Scotland’s first minister Nicola Sturgeon has decried violent protests as “utterly shameful” after police in Glasgow worked to avert a clash between two rival groups in the city’s George Square.
Hundreds of people affiliated with loyalist organisations arrived at the square under the statue of Metropolitan Police founder Robert Peel after protestors called for the monument’s removal.
Despite the original protest – organised by the Glasgow Youth Art Collective – over the statue being called off, police were forced to put themselves between those who had gathered in the square and a small group with unknown affiliations as the two sides lobbed projectiles at one another.
Officers have said the second group, who were forced back up North Hanover Street and away from the square by officers, are not believed to be connected to Black Lives Matter protestors who have demonstrated across the UK since the death of black American George Floyd in Minneapolis.
It comes amid a weekend of protest in the UK which saw more than 100 people arrested in London after far-right activists clashed with police outside Westminster.

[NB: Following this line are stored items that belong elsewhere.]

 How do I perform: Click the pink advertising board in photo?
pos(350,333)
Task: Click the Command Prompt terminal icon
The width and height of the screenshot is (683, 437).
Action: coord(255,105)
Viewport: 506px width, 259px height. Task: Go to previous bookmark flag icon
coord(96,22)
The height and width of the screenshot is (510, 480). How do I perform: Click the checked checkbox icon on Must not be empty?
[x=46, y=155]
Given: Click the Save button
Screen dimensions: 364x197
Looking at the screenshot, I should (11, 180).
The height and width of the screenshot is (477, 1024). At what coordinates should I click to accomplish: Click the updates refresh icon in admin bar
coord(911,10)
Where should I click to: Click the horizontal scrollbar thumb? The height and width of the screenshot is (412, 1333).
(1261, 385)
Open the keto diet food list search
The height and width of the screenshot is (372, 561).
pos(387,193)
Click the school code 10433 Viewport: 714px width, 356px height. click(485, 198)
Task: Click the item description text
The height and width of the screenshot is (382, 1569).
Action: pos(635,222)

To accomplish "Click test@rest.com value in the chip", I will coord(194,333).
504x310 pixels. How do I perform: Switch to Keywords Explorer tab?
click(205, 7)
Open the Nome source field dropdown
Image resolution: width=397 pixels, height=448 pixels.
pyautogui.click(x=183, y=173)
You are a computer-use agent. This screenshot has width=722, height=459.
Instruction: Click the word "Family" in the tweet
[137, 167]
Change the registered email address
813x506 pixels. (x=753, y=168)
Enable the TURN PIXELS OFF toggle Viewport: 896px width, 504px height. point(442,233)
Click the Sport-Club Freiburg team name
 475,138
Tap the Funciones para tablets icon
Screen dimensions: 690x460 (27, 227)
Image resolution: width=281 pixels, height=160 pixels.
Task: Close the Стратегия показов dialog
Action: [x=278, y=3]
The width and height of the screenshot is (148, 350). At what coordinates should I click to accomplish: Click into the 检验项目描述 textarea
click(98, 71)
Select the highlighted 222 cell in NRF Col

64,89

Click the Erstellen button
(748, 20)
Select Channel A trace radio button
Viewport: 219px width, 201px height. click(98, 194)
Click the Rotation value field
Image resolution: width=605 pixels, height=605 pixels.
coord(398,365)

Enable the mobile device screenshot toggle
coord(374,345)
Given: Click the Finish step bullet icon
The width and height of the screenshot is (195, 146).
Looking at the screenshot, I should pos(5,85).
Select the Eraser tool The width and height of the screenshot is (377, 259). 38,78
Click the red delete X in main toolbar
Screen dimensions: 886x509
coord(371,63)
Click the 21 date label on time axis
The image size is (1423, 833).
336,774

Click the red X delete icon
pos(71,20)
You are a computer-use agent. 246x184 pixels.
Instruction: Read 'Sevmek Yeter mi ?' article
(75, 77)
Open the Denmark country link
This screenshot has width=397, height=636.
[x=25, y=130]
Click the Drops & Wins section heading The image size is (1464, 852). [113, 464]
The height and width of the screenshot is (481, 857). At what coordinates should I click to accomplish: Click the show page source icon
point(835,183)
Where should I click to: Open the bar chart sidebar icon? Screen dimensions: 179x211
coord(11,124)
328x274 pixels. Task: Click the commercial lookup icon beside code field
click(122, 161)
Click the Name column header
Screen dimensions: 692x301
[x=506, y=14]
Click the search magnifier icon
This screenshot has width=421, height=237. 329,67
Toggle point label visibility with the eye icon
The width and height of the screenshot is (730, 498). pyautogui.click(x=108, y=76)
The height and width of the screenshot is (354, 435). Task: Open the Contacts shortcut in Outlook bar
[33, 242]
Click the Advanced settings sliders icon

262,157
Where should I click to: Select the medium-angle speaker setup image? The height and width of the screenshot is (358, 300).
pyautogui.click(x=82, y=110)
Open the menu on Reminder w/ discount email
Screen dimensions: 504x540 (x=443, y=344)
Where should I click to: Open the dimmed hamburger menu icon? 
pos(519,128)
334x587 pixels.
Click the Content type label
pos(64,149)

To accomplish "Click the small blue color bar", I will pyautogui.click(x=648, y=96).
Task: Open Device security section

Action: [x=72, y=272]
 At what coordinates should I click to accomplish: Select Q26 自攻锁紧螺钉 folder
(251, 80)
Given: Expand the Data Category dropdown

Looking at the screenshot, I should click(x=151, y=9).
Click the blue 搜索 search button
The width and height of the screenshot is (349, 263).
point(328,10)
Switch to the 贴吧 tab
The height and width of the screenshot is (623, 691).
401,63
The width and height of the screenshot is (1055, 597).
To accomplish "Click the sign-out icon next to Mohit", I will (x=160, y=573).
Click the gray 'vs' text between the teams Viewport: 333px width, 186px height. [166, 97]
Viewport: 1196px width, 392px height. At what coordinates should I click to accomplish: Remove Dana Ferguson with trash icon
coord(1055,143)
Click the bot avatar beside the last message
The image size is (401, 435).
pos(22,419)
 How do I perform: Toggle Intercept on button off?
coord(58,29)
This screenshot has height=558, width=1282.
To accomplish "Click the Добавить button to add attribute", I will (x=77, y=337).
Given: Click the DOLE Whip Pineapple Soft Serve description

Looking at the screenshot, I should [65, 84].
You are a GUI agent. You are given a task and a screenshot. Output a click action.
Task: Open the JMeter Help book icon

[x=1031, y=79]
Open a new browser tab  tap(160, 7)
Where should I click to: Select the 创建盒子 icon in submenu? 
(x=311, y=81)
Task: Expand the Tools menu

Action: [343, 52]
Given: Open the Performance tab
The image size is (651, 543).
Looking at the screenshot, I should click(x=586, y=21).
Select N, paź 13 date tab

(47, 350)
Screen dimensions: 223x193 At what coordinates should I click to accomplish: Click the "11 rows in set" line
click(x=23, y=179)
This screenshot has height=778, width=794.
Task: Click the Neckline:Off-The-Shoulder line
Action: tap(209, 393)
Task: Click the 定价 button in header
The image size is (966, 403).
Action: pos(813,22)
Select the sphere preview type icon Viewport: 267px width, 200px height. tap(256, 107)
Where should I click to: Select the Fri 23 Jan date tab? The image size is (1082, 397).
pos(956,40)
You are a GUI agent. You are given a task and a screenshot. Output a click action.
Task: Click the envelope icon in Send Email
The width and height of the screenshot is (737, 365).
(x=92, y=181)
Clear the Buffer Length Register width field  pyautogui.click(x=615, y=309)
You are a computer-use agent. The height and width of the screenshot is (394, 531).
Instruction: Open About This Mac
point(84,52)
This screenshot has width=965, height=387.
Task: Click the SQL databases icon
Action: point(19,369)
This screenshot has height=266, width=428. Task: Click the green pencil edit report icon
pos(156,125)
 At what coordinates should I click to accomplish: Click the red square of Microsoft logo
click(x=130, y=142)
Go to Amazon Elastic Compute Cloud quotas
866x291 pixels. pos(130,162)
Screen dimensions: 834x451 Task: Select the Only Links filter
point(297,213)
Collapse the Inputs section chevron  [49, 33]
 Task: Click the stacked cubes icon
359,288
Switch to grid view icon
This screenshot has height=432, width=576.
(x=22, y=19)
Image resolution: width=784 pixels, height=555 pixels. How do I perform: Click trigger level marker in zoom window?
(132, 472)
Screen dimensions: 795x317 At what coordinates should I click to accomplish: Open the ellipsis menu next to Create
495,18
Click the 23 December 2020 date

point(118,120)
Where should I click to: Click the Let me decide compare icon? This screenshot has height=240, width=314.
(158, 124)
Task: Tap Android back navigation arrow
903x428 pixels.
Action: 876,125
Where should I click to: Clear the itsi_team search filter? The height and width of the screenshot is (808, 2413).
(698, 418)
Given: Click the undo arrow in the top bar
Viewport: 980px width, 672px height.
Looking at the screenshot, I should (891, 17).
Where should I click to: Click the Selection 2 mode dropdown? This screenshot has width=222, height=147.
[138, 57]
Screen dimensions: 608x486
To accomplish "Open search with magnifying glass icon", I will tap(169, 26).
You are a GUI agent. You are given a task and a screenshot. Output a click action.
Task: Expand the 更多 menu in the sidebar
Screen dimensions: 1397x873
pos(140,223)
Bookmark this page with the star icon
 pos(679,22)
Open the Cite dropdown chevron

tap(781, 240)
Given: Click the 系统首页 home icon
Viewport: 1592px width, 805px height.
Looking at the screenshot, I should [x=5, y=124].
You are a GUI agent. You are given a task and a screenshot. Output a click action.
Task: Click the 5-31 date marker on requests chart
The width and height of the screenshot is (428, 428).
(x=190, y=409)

The Scottish first minister, who welcomed the cancelling of planned anti-racism protests in the city, denounced those involved in violent altercations.
Ms Sturgeon said: “Violent protest is never acceptable. I say to anyone that has found themselves on the streets of Glasgow in an altercation with other groups or with the police, that they should really take a long hard look at themselves.
“That is not acceptable behaviour at any time, but at this time of crisis that the country faces, I think it’s particularly shameful behaviour.”
She added: “I am a fundamental believer in the importance in a democracy of peaceful protest. I have taken part in many peaceful protests in my life and it is a fundamental right in any democracy.
“That said right now people in my view should not be taking part in mass gatherings because it is not safe, it puts health at risk and potentially puts life at risk given the threat we face from the coronavirus”.
Police Scotland said both factions contained members of “known football risk groups” and that no arrests had been made.
Chief Superintendent Alan Murray said: “A sizeable number of individuals identified as being from various groups gathered in George Square this morning with a stated intention of protecting statues.
“Throughout the day, police officers were required to intervene due to the presence of opposing groups to maintain order and public safety. Both factions included known football risk groups.